AA: No! No, it’s really weird and I don’t know where it came from. Actually I think the sound editing comes a lot from DJ culture because I used to DJ a little bit and make a little bit of electronic music. I would always use a lot of gear, and I guess that’s where the sound thing came from. Bard just did not believe in industry filmmaking – you had to do everything yourself – so it was all Bolex shooting and editing and splicing on celluloid. You know, everyone still makes fun of me because I now make these much bigger films and yet I still treat them like I made them with my own hands, cutting and switching, and that’s kind of unheard of here, or in most parts of the world. That I would cut the thing, sound design the thing, get involved with the art direction, write the thing; it’s just a stupid style of working, but I just love that and can’t do it any other way.
SM: When I consider what I know about the Indian filmmaking system, I think you must feel like an anomaly, if not a total outsider.

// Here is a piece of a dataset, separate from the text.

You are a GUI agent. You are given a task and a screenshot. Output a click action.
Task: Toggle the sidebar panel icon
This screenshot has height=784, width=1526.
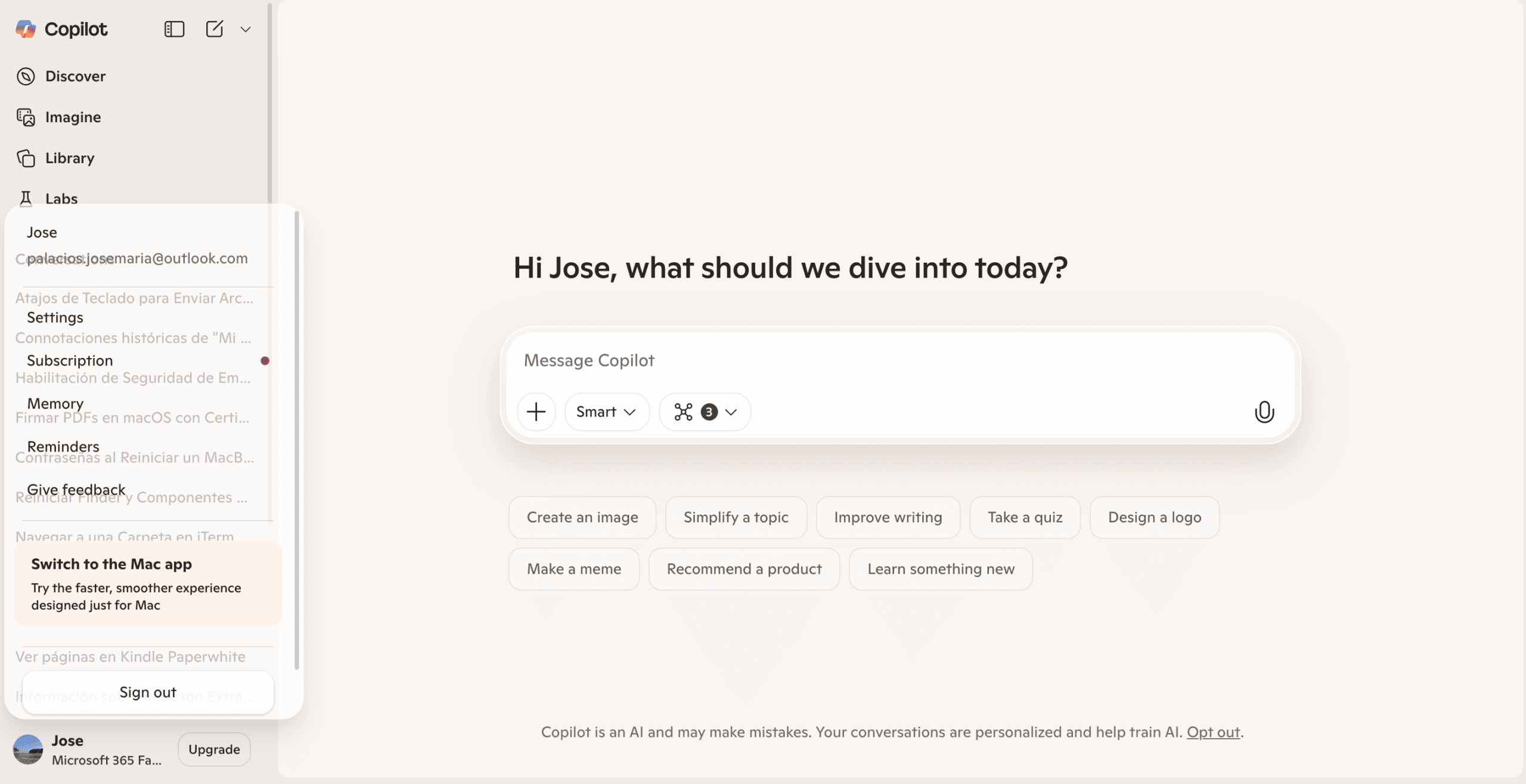point(174,29)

AA: Totally. It is beyond description – they just do not understand what to do with me. It’s funny, it’s really funny. I don’t fit the mold of the arthouse filmmaker, which they want to put me in. I’m actually quite verbal and quite critical about the arthouse movement here because a lot of it is so dependent on this kind of 19th century colonial financing methodology. We’re stuck in the loop of feeding the European image of India and then getting money in turn for that. It’s just annoying to watch that happen. I can’t relate to that at all. I don’t fit. But I think what’s interesting is that there’s now space for a new case study.
SM: In Indian film, specifically?
AA: Yes, there’s definitely a new space.